Przełom lat 60. i 70. był czasem eksperymentowania we wszystkich dziedzinach sztuki. Unikalnym polem takiego eksperymentu artystycznego była titowska Jugosławia. Wystawa, którą prezentuje Muzeum Sztuki Nowoczesnej w Warszawie to efekt badań nad procesem odrzucenia oficjalnego języka sztuki przez szeroki krąg jugosłowiańskich artystów z różnych ośrodków tego zdecentralizowanego kraju. Sztuce abstrakcyjnej, promowanej przez władze, przeciwstawili oni „antysztukę” – działalność efemeryczną, bliską dadaizmowi i sztuce spod znaku Fluxusu. Sztuka jugosłowiańska czerpała inspiracje z całej, gwałtownie się zmieniającej ówczesnej kultury – swobodny dostęp do zjawisk zachodzących w Stanach Zjednoczonych, Europie Zachodniej, a zarazem bliskie kontakty (dziś zapomniane) z artystami z Polski i innych krajów naszego regionu owocowały sztuką, która była błyskawicznym komentarzem do rzeczywistości.

Wystawa pokazuje, jak w tamtej epoce zamazana została granica pomiędzy amatorską twórczością a działalnością profesjonalną. Kluczowym tego przykładem jest działalność tzw. kino-klubów, tworzonych w różnych miastach byłej Jugosławii. Kino-kluby, pomyślane jako placówki edukacji filmowej dla amatorów, stały się kuźniami filmu eksperymentalnego.
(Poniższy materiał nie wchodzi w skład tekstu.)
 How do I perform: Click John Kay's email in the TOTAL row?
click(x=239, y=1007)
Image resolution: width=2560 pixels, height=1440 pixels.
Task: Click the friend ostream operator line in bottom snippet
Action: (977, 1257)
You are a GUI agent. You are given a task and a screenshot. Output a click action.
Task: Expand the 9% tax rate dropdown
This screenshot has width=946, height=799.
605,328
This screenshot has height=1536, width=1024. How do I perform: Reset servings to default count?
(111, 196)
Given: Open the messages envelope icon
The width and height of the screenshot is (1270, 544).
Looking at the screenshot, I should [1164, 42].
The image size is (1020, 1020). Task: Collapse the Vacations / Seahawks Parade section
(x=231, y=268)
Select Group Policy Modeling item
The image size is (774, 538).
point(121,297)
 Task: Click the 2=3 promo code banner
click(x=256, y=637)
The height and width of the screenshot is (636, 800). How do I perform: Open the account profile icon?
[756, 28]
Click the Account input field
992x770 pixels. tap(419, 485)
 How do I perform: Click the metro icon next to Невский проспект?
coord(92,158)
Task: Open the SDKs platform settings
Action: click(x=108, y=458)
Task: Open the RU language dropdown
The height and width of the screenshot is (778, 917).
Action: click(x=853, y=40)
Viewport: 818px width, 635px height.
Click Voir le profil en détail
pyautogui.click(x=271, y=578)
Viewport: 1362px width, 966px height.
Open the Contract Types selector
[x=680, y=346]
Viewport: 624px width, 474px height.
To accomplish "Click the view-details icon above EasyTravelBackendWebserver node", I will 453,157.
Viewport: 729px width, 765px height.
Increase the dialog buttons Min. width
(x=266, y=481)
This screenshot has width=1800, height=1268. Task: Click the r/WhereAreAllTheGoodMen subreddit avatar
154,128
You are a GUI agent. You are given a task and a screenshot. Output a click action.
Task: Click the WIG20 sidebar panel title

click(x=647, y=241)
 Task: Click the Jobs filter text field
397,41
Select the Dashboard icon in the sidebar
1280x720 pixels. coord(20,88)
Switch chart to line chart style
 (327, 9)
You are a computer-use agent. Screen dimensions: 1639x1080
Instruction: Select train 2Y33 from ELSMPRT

Radykalne zerwanie z tradycyjnym językiem filmowej ekspresji i tradycyjnym warsztatem było możliwe właśnie dzięki wolności, jaką dawał cudzysłów amatorstwa i działania poza tradycyjnymi instytucjami artystycznymi. Kluczową postacią tego ruchu jest Tomislav Gotovac, maniakalny fan kina, który swoją działalnością artystyczną próbował zatrzeć granice między filmem a rzeczywistością. To on jest autorem słów, które uczyniliśmy tytułem wystawy – „Kiedy rano otwieram oczy, widzę film”.

Artyści:

Marina Abramovic, Dimitrije Basicevic - Mangelos, Crveni Peristil, Attila Csernik, Radomir Damnjanovic Damnjan, Braco Dimitrijevic, Nusa i Sreco Dragan, Ivan Ladislav Galeta, Grupa Gorgona, Tomislav Gotovac, Zlatko Hajdler, Sanja Ivekovic, Julije Knifer, Ivan Kozaric, Vladimir Kristl, Dusan Makavejev, Ivan Martinac, Dalibor Martinis, Slavko Matkovic, Slobodan Era Milivojevic, Grupa OHO, Mihovil Pansini, Nesa Paripovic, Zivojin Pavlovic, Vladimir Petek, Ivan Picelj, Bogdanka Poznanovic, Vojislav Rakonjac, Vjenceslav Richter, Milan Samec, Aleksandar Srnec, Mladen Stilinovic, Laszlo Szalma, Grupa Sześciu Artystów, Balint Szombathy, Rasa Todosijevic, Goran Trbuljak, Sava Trifkovic, Josip Vanista, Ante Verzotti.